As technology advances, cyber criminals who hide behind computer screens are getting increasingly creative with their methods with every passing day. Hackers have now found a way to target users by delivering a dangerous form of Trojan malware by disguising it as a launcher for one of the world's most popular video games.
What is LokiBot?
LokiBot Trojan malware first reared its ugly head in 2015 and remains a popular tool among cyber criminals even today. The malware is used to create a backdoor into infected Windows systems and steal sensitive information from victims including usernames, passwords, banking details as well as cryptocurrency wallets with the help of a keylogger that records browser and desktop activity.
Despite being five years old, LokiBot continues to remain a prolific malware threat, in part because, during its initial stages, the underlying code was leaked, allowing cyber criminals the opportunity to develop their own customized versions of the malware.

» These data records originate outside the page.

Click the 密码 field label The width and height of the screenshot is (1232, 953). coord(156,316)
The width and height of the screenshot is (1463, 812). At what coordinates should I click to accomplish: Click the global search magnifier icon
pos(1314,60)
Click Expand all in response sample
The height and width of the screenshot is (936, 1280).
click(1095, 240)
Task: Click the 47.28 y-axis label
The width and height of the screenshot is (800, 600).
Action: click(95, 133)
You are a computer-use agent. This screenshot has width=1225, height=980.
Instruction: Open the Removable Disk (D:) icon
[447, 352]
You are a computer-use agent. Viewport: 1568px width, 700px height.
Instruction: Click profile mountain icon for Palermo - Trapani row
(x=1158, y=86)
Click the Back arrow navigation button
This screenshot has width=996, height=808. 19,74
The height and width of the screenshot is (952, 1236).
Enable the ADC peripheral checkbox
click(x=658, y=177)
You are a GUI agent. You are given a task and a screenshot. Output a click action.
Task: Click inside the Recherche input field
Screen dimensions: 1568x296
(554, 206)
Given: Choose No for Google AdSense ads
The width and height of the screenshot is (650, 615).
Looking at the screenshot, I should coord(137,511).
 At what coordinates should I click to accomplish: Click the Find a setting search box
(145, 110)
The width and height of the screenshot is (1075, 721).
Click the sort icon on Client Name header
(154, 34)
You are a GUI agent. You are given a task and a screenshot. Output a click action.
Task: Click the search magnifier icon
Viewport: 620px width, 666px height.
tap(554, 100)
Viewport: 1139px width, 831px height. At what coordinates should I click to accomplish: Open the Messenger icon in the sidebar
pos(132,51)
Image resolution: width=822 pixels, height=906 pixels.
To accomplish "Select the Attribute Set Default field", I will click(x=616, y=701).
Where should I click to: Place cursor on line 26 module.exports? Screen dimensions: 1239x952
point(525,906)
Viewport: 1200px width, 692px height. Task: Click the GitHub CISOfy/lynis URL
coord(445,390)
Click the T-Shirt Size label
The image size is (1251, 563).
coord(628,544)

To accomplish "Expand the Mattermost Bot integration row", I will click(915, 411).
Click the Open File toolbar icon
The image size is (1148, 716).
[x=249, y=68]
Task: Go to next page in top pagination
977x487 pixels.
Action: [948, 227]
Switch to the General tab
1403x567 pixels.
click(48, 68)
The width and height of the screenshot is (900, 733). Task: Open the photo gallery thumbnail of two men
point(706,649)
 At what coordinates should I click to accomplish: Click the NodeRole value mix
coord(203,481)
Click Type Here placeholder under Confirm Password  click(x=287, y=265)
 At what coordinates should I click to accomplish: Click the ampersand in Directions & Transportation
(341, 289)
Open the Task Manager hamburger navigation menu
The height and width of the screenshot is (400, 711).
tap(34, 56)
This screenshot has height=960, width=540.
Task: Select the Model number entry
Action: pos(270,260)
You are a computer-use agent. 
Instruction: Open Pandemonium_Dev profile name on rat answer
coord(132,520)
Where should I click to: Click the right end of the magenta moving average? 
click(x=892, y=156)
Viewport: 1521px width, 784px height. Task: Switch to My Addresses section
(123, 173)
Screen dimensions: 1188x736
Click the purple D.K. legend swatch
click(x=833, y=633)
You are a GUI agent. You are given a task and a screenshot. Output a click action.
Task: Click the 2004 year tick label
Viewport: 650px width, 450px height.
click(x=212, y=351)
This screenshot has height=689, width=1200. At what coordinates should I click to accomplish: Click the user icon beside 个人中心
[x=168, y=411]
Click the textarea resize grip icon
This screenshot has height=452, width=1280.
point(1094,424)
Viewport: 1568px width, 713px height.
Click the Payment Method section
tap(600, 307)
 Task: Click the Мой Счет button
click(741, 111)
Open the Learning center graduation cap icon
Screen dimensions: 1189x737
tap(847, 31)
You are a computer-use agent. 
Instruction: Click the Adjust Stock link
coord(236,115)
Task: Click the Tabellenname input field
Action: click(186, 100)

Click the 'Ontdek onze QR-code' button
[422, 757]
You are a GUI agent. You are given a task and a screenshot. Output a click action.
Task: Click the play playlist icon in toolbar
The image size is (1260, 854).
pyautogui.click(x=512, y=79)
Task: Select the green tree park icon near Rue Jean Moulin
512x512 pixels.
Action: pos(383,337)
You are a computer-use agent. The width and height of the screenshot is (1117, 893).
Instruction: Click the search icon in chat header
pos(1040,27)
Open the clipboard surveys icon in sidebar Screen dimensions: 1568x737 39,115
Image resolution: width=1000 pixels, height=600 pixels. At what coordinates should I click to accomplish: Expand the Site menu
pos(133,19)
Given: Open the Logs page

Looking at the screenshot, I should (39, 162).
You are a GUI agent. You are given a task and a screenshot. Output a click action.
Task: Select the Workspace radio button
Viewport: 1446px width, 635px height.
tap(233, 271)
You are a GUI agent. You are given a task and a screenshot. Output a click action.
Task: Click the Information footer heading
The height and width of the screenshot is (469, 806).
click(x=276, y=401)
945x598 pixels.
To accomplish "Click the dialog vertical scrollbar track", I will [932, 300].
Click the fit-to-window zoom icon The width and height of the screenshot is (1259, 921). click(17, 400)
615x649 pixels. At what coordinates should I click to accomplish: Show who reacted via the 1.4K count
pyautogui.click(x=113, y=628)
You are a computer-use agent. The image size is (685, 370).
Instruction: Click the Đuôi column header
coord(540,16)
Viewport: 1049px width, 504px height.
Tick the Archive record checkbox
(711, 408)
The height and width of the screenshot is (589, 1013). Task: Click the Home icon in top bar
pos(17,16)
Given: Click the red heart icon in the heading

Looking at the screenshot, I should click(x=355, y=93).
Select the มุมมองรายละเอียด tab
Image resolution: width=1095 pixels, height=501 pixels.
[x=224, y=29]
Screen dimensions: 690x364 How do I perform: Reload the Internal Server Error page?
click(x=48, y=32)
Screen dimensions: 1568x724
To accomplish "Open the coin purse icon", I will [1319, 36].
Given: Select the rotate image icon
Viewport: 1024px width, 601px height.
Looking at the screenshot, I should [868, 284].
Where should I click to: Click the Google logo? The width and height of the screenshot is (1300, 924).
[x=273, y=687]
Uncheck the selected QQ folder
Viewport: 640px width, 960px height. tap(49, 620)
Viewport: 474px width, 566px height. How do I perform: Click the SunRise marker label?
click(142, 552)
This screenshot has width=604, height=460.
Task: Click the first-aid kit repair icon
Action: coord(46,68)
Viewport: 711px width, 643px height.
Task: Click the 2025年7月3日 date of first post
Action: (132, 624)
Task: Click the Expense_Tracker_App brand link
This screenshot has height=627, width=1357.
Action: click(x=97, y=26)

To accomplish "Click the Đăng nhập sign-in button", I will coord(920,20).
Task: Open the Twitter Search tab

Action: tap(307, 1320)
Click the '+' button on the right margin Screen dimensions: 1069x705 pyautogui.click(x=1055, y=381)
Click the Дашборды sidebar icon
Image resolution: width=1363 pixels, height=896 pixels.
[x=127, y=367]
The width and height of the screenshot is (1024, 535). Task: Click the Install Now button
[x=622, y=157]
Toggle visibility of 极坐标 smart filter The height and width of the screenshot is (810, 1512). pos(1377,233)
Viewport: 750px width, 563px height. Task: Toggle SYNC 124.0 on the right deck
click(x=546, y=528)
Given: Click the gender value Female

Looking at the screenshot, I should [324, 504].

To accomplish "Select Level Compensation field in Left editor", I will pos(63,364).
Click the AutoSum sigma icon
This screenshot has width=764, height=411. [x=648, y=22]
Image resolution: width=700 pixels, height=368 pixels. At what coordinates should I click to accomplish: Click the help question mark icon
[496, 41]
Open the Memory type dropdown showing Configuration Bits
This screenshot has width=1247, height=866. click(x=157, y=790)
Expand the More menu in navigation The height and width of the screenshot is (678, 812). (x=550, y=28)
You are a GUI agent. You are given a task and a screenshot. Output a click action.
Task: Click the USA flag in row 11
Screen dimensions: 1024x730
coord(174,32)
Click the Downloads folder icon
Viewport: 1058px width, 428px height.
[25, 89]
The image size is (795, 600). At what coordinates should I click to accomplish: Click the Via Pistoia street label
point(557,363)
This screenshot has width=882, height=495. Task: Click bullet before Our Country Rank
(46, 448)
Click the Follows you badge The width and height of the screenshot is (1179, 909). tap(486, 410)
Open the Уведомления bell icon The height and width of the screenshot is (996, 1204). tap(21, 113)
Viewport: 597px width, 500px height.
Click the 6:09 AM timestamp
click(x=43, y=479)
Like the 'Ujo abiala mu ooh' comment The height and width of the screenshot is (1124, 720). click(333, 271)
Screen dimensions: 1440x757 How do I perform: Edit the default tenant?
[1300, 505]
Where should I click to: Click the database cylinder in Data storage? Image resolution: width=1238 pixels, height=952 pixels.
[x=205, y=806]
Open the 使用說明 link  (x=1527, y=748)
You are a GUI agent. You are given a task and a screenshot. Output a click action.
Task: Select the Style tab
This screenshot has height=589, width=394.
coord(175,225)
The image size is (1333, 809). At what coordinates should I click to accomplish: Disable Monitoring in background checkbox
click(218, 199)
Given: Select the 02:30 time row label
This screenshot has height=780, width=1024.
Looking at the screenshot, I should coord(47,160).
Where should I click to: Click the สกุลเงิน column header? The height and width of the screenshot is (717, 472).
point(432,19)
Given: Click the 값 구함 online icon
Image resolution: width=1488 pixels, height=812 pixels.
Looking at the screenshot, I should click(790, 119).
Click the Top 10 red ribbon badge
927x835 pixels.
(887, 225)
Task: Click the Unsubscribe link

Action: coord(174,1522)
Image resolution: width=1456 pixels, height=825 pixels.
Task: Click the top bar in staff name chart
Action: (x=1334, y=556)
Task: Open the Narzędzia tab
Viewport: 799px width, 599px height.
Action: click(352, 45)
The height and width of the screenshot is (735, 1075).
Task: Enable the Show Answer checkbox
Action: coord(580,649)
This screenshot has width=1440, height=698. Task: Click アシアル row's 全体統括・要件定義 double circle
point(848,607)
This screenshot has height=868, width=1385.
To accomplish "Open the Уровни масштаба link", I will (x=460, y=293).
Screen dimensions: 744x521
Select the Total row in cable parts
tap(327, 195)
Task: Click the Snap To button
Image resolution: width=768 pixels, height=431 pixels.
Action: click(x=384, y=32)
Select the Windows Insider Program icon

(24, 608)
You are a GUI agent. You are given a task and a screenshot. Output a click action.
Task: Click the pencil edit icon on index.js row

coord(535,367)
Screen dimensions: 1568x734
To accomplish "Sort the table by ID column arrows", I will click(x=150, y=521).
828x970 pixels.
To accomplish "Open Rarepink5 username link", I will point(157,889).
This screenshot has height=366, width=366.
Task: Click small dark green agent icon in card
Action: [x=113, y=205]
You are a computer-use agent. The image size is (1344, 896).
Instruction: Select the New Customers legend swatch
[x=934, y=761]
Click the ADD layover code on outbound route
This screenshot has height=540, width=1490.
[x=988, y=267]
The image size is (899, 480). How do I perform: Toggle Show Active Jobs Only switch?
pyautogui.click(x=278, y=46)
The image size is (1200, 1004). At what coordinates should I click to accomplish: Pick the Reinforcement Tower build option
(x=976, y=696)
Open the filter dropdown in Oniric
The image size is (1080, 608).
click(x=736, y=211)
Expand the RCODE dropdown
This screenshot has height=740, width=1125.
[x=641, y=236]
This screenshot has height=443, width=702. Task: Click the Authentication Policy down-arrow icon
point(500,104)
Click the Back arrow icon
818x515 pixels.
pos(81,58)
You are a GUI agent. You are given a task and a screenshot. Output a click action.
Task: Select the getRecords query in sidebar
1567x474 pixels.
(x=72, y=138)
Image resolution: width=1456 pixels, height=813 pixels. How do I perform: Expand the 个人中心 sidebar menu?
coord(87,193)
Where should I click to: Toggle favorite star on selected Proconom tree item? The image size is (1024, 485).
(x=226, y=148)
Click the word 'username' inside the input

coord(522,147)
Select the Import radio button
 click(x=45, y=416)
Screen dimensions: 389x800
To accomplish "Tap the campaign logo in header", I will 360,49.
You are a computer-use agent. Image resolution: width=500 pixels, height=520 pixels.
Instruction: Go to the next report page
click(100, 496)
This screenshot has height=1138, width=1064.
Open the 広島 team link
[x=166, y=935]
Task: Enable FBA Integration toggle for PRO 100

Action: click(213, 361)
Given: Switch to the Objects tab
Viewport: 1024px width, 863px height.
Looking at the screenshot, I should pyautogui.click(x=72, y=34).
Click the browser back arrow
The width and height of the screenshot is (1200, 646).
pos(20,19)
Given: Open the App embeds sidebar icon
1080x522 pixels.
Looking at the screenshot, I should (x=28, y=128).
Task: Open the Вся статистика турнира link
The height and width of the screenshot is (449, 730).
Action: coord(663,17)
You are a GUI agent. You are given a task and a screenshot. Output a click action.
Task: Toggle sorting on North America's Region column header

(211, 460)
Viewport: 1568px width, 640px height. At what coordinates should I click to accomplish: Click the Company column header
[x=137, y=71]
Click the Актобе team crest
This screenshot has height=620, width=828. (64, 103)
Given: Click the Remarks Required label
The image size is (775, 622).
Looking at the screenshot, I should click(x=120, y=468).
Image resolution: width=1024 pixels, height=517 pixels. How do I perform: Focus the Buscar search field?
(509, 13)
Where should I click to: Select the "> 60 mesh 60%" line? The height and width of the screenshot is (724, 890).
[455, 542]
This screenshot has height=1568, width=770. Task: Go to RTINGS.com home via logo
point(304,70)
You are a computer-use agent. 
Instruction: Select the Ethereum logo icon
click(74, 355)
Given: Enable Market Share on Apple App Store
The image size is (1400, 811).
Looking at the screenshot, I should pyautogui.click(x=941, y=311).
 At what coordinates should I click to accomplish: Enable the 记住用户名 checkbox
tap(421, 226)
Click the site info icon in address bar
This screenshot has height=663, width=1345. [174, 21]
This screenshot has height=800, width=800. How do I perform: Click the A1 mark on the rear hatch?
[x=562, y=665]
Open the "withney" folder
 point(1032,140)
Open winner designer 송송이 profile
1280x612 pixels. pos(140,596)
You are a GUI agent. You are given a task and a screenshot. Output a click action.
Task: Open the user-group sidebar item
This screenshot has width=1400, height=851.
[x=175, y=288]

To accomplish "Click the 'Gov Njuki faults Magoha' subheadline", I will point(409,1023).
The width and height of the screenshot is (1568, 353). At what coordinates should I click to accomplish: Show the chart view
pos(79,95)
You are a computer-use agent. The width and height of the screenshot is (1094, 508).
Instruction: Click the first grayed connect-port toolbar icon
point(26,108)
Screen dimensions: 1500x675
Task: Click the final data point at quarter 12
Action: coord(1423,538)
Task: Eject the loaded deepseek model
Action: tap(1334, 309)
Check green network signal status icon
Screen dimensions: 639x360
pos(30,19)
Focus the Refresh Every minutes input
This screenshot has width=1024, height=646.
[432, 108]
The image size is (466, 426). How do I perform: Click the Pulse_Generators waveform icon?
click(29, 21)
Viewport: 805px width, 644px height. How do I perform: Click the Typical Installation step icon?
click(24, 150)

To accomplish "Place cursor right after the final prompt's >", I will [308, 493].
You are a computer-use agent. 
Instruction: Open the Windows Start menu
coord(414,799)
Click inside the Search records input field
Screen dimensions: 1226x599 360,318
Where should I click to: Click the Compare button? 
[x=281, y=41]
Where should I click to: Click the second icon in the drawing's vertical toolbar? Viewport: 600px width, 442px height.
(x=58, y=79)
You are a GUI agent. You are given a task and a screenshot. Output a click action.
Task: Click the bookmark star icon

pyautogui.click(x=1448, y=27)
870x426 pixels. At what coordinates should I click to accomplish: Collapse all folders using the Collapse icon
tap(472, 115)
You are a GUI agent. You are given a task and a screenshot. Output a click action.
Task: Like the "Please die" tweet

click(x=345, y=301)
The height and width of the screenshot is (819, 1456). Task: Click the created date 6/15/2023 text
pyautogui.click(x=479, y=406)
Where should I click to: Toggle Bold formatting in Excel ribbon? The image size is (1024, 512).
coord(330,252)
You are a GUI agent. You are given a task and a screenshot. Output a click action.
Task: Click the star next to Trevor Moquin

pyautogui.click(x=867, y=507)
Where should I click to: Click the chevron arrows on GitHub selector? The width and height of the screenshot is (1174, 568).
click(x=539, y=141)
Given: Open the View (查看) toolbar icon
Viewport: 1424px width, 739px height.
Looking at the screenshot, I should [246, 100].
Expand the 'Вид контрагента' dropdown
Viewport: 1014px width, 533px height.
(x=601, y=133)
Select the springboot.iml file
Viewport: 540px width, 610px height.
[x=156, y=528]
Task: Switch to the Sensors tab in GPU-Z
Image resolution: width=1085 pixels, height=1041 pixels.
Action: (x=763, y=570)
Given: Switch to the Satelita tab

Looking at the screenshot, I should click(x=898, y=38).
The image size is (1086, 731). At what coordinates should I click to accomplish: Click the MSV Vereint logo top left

LokiBot malware masquerading as Epic Games launcher
Now, security researchers at Trend Micro have discovered that cyber criminals have adopted a new LokiBot campaign by cloaking the malware as the launcher for Epic Games, the developer behind the hit online multiplayer video game, "Fortnite." The researchers also pointed out that the malware uses sneaky methods like an unusual installation process to avoid detection by antivirus software.
Modus Operandi
The team at Trend Micro believes the fake game launcher is being distributed as attachments in spam phishing emails sent out in bulk to victims, and is a common method used by bad actors to deliver the LokiBot payload. Once the fake Epic Games launcher, which uses the company logo to make it look legitimate, is downloaded, installed and opened, the infection process is initiated.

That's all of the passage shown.